Oui au Parc Eolien de Bretagne Sud !

Communiqué de Stop Nucléaire 56 Trawalc’h relatif à la construction du parc éolien off-shore au large de Belle-Île et Groix.

La construction d’éoliennes terrestres et off-shore soulève de vifs débats depuis quelques années, notamment en opposant renouvelables et nucléaire. Il est donc important de noter que les projets en cours n’ont pas pour objet de remplacer le nucléaire mais de le compléter pour électrifier des usages Intelligence Artificielle, véhicules électriques, chauffage… avec pour objectif la relance de la croissance du PIB, croissance inquiétante qui a des limites imposées par notre terre.

Faute de pilotage réel de ces projets, ils sont soumis à la pression des lobbies : pêche industrielle, opérateurs, investisseurs, touristiques, immobiliers…

La taxe pêche due pour les projets réalisés à l’intérieur de la zone des 12 milles, et versée aux Comité Régionaux des Pêches (plusieurs millions d’euros), conduit à les rapprocher des côtes alors que l’éolien flottant a vocation à être implanté au large. Cela a des conséquences sur la pêche côtière et des impacts visuels importants.

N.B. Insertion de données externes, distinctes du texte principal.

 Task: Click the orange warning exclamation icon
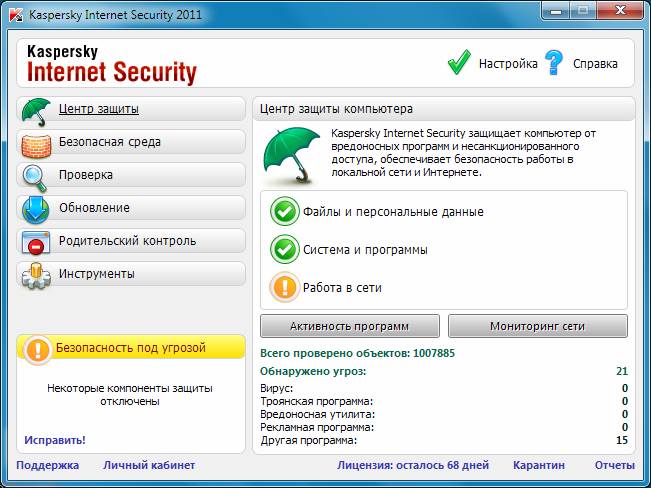tap(38, 349)
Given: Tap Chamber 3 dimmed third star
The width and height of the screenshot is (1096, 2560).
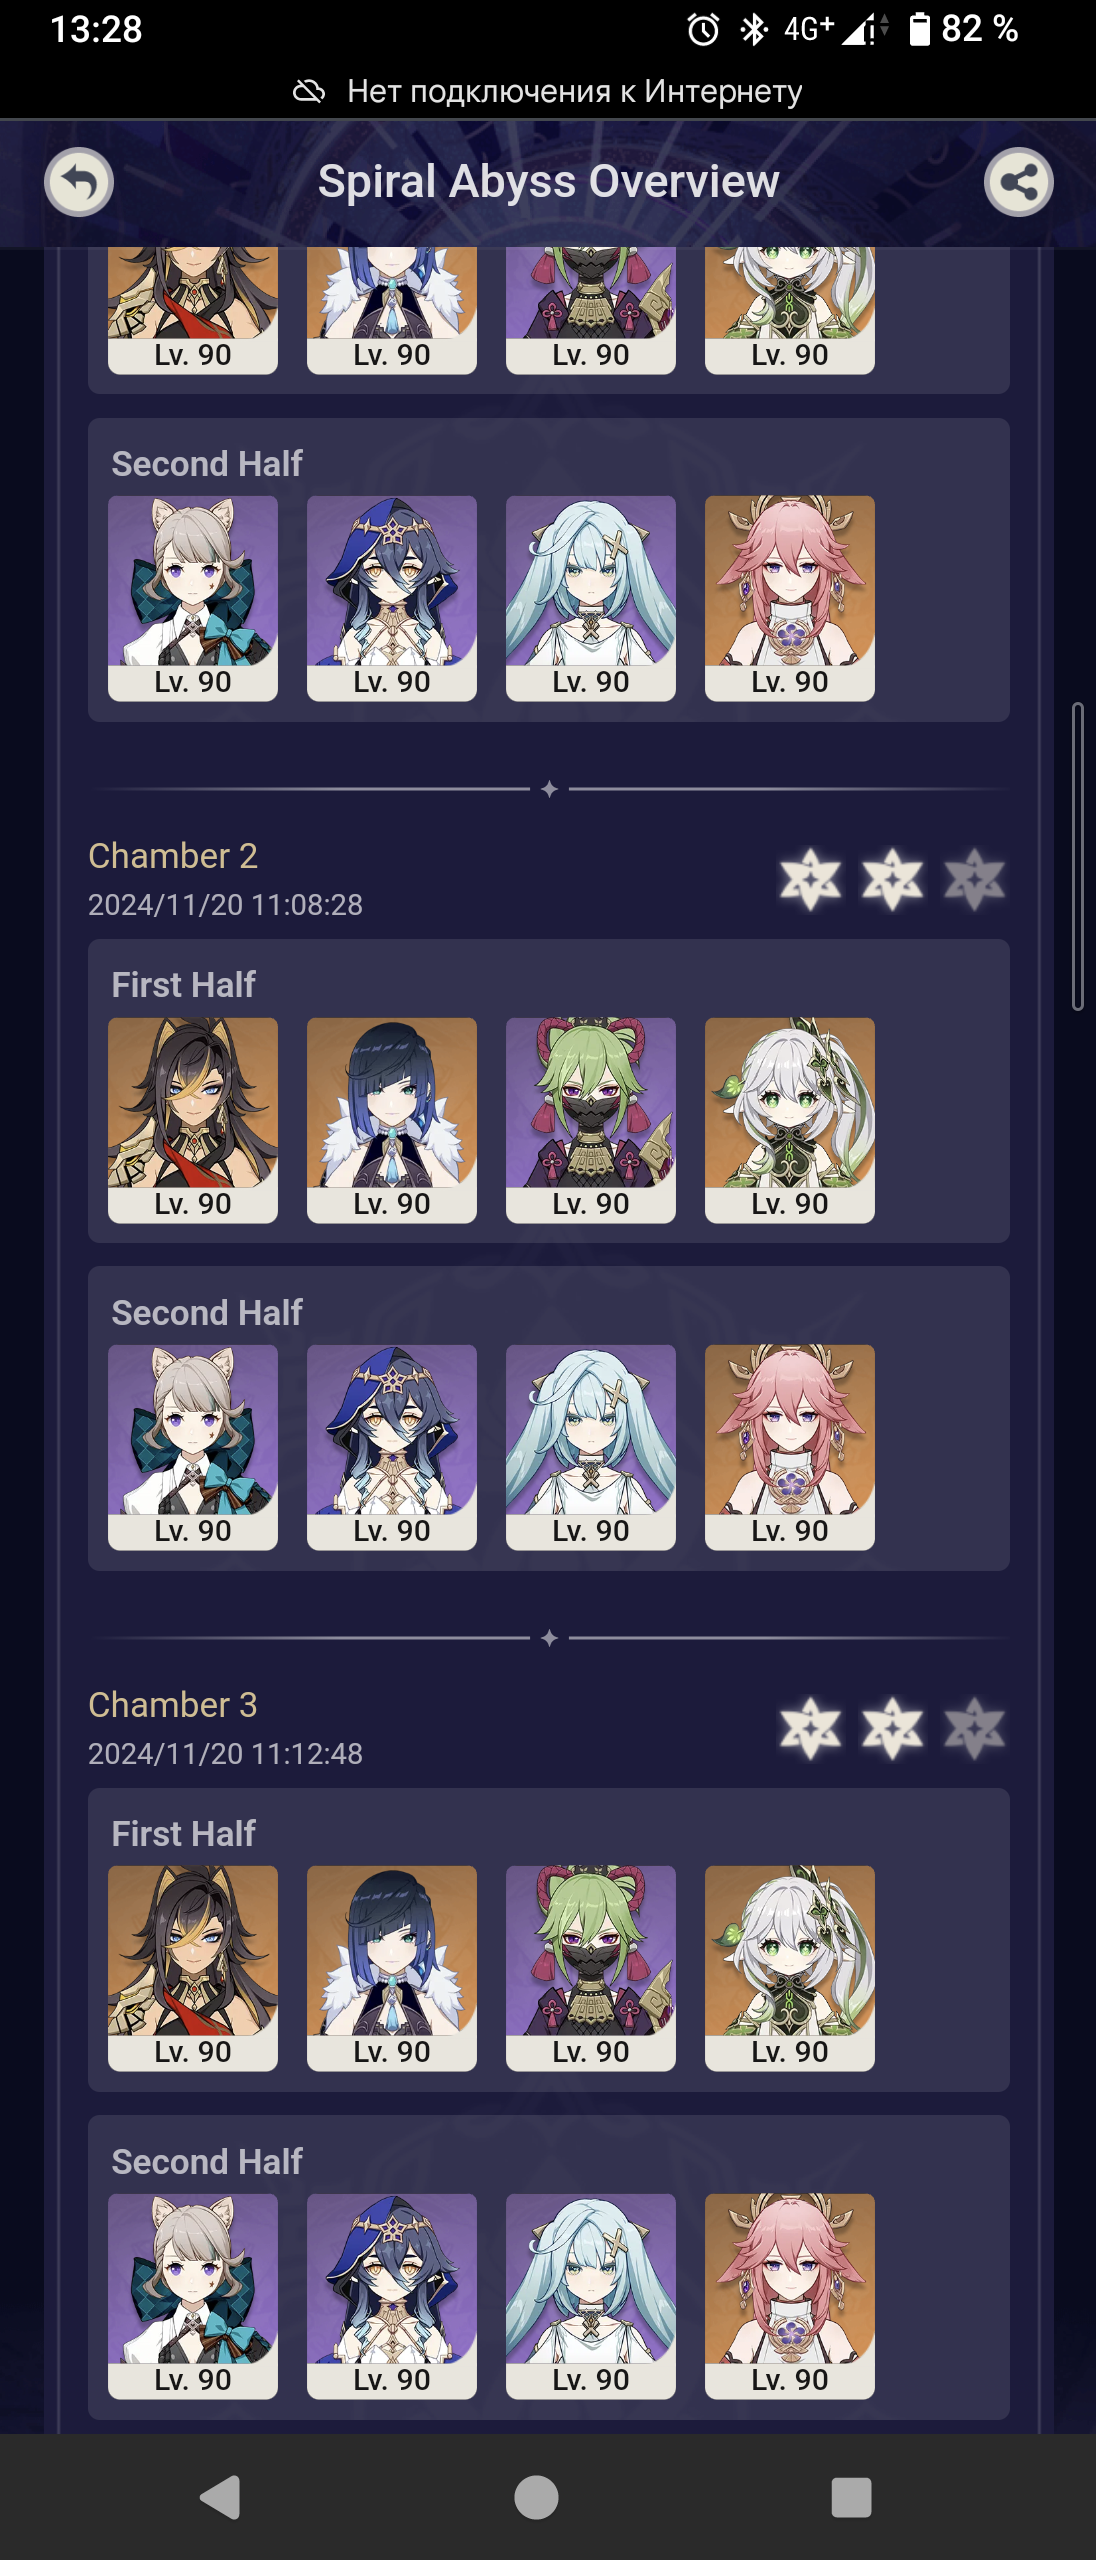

Stop nucléaire 56 Trawal’ch, héritier du CRIN d’Erdeven qui a empêché la construction d’un réacteur nucléaire en 1975, héritier des luttes antinucléaires en Bretagne, de Plogoff, du Carnet… a toujours lutté contre le nucléaire civil et militaire en prônant des énergies renouvelables décentralisées et diversifiées, avec une décroissance énergétique.

Le débat engendré par les pronucléaires lors de leur opposition à l’éolien est souvent noyé dans un amalgame d’opinions :

  • Non l’électricité nucléaire n’est pas la moins chère du marché car on ne prend pas en compte leur coût de construction et leur démantèlement. Celui de Brennilis, 40 ans après son arrêt, n’est toujours pas finalisé. La construction de l’EPR Flamanville a coûté 23.7 milliards d’euros. De plus la France importe son uranium de l’étranger, en particulier de Russie ! Le coût de l’électricité du Parc éolien de Bretagne Sud sera de 86€/MWh quand celui du nucléaire est de 110€/MWh.
  • La déconstruction d’une éolienne n’a rien à voir avec le démantèlement d’une centrale nucléaire, ses dangers, ses accidents, ses déchets… Ses matériaux sont réemployables et recyclables.
  • Non l’énergie nucléaire n’est pas décarbonée : elle émet des gaz à effet de serre. La vapeur d’eau est le premier gaz à effet de serre. On peut aussi citer la chaleur émise par les réacteurs dont 60% part dans la nature. En 2022, on a dû arrêter la moitié du parc nucléaire à cause de la canicule, mais aussi parce que les eaux du Rhône avaient été réchauffées par les réacteurs au-delà d’une température permettant la survie de la faune aquatique.
  • Non, la production éolienne off-shore n’est pas intermittente mais prévisible avec un facteur de charge de 50% quand le nucléaire a un facteur de charge de 70%.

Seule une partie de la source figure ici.